Mais imposer le militarisme américain aux autres pays est totalement illégal. L'objectif est clair : une présence militaire américaine partout . Cela représente un coût financier exorbitant, un désastre environnemental et une source de violence. Cela nous pousse à soutenir des gouvernements tyranniques qui ont autorisé l'implantation de bases américaines. Cela conduit à l'utilisation des forces américaines contre les mouvements démocratiques qui s'opposent à ces gouvernements. C'est un désastre du début à la fin. Et c'est impopulaire partout. C'est une solution simple et efficace, qui transcende les clivages politiques et idéologiques, pour démanteler le militarisme américain. Tout le monde souhaite la fermeture des bases étrangères, sauf l'armée américaine. La plupart des populations locales ne les ont jamais voulues et/ou souhaitent leur fermeture immédiate. C'est ce que World Beyond War s'efforce de réaliser en coalition avec de nombreux autres groupes. Nous avons organisé une grande conférence à Baltimore l'année dernière et une conférence mondiale est prévue à Dublin, en Irlande, en novembre 2018. Il devrait être possible de fermer certaines de ces bases. Malheureusement, même les candidats qui ont fait campagne sur un programme opposé à la reconstruction nationale et aux occupations étrangères – comme Obama et Trump – ont, une fois au pouvoir, persisté dans cette voie de militarisation. Nous n'avons donc pas encore, au sein du système politique de Washington, D.C., de force qui défende la bonne position sur cette question.
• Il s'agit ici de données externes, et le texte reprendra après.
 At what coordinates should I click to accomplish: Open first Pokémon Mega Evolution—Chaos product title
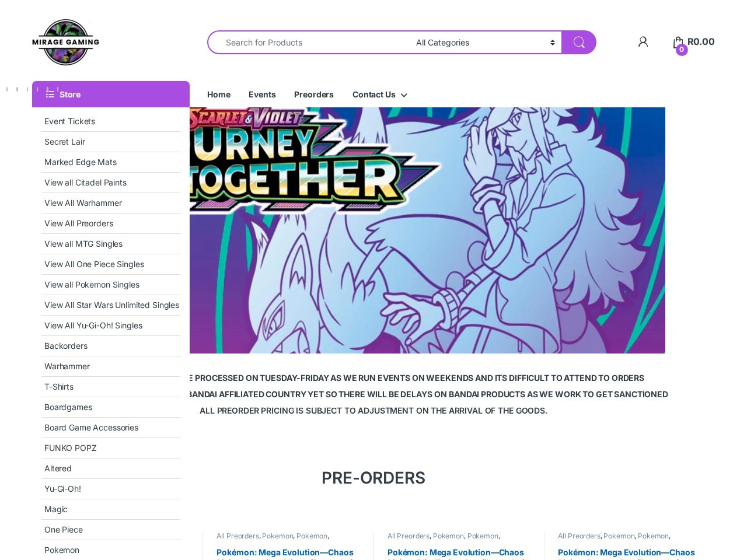[285, 552]
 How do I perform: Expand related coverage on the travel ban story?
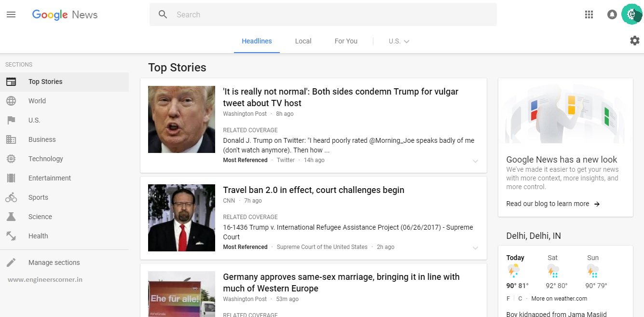[476, 248]
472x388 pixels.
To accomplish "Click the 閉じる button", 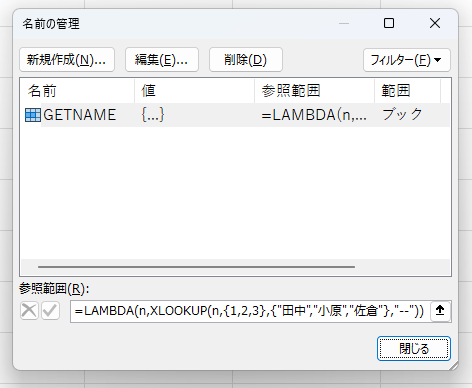I will 414,349.
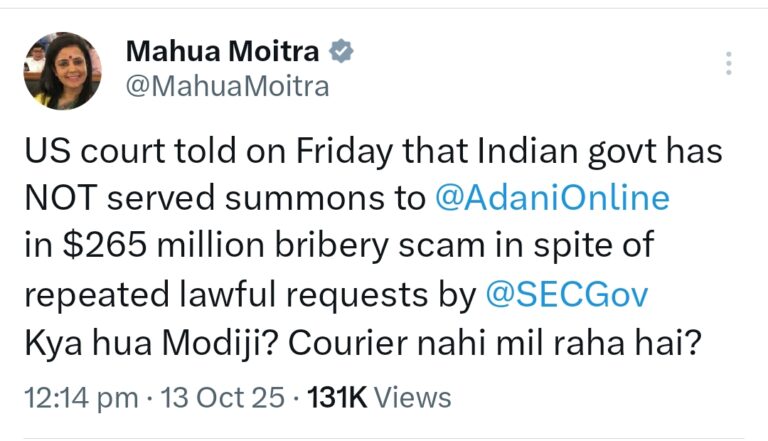This screenshot has width=768, height=441.
Task: Click the words 'NOT served summons to'
Action: [x=223, y=198]
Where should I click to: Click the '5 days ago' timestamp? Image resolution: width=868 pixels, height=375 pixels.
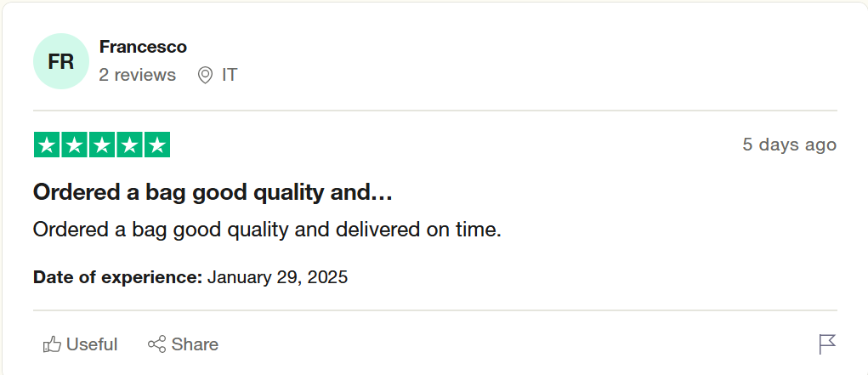pos(790,145)
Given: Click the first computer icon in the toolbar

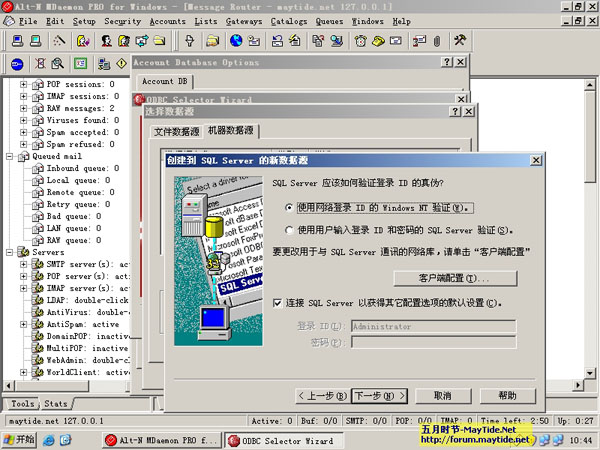Looking at the screenshot, I should pyautogui.click(x=13, y=41).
LA LUNE : La guerre est donc barbare et d’un coût obscène. Quelles sont nos alternatives ?
Swanson : J’ai consacré un livre entier à ce sujet ( Un système de sécurité mondiale, une alternative à la guerre ), disponible gratuitement sur le site web World Without War . Les États-Unis pourraient aisément devenir la nation la plus aimée au monde, à moindre coût et avec moins d’efforts, en cessant leur « aide militaire » et en fournissant une fraction de cette aide sous des formes non militaires.
La première étape pour gérer les crises est d'éviter de les provoquer. Menaces, sanctions et fausses accusations, répétées pendant des années, peuvent exacerber les tensions et mener à la guerre, même suite à un incident mineur, voire un accident. En prenant des mesures pour éviter de déclencher des crises, on peut préserver de nombreuses vies et épargner bien des efforts.
Lorsque des conflits surgissent inévitablement, ils peuvent être mieux gérés si des investissements ont été consentis dans la diplomatie et l'arbitrage. L'ONU doit être renforcée, réformée, voire remplacée par une organisation qui interdise la guerre et garantit une représentation égale de chaque nation en fonction de sa population.
Nous devons également œuvrer activement au désarmement. Les pays les plus lourdement armés peuvent y contribuer de trois manières. Premièrement, désarmer, partiellement ou totalement. Deuxièmement, cesser de vendre des armes à un si grand nombre de pays. Pendant la guerre Iran-Irak dans les années 1980, au moins 50 entreprises ont fourni des armes, dont au moins 20 aux deux camps. Troisièmement, négocier des accords de désarmement avec les autres pays et organiser des inspections permettant de vérifier le désarmement par toutes les parties.
La LUNE : Parlons un peu de votre dernier livre, *Curing Exceptionalism : What's wrong with how we think about the United States and what can we do about it* (Guérir l'exceptionnalisme : Qu'est-ce qui ne va pas dans notre façon de penser les États-Unis et comment y remédier ?) . Là encore, les Américains semblent croire à une histoire sur eux-mêmes qui ne correspond pas aux faits observés par le reste du monde.
Swanson : Oui, c’est ce qui m’a motivé à écrire ce livre. Beaucoup d’Américains pensent que les États-Unis possèdent des qualités qui en font le meilleur pays du monde : la liberté, la démocratie, notre système judiciaire, la libre entreprise, les libertés civiles, la recherche de pointe, l’innovation, ou tout autre domaine où les États-Unis excellent. Pourtant, à y regarder de plus près, il est très difficile de trouver un domaine où, selon n’importe quel institut de recherche, aux États-Unis ou ailleurs, et quel que soit le point de vue politique, les États-Unis soient les meilleurs, exception faite de quelques domaines abominables où personne ne devrait souhaiter être numéro un. Nous sommes, bien sûr, en tête des dépenses militaires, de diverses formes de destruction de l’environnement, de l’incarcération et de quelques autres catégories déplorables. Si l'on compare les États-Unis à d'autres pays riches — et la plupart ne le sont en réalité pas —, on constate que dans nombre d'entre eux, l'espérance de vie est plus longue, la santé est meilleure, la sécurité est renforcée, le bonheur est plus grand, l'environnement est plus préservé, le militarisme et la violence sont moindres, les écoles et l'éducation sont meilleures, etc. Les États-Unis se classent souvent mieux que de nombreux pays pauvres, mais dans certains domaines souhaitables, ils sont même devancés par ces derniers. Malheureusement, les Américains ignorent ces faits et sont plus enclins que les citoyens de tout autre pays à affirmer que leur pays est le meilleur.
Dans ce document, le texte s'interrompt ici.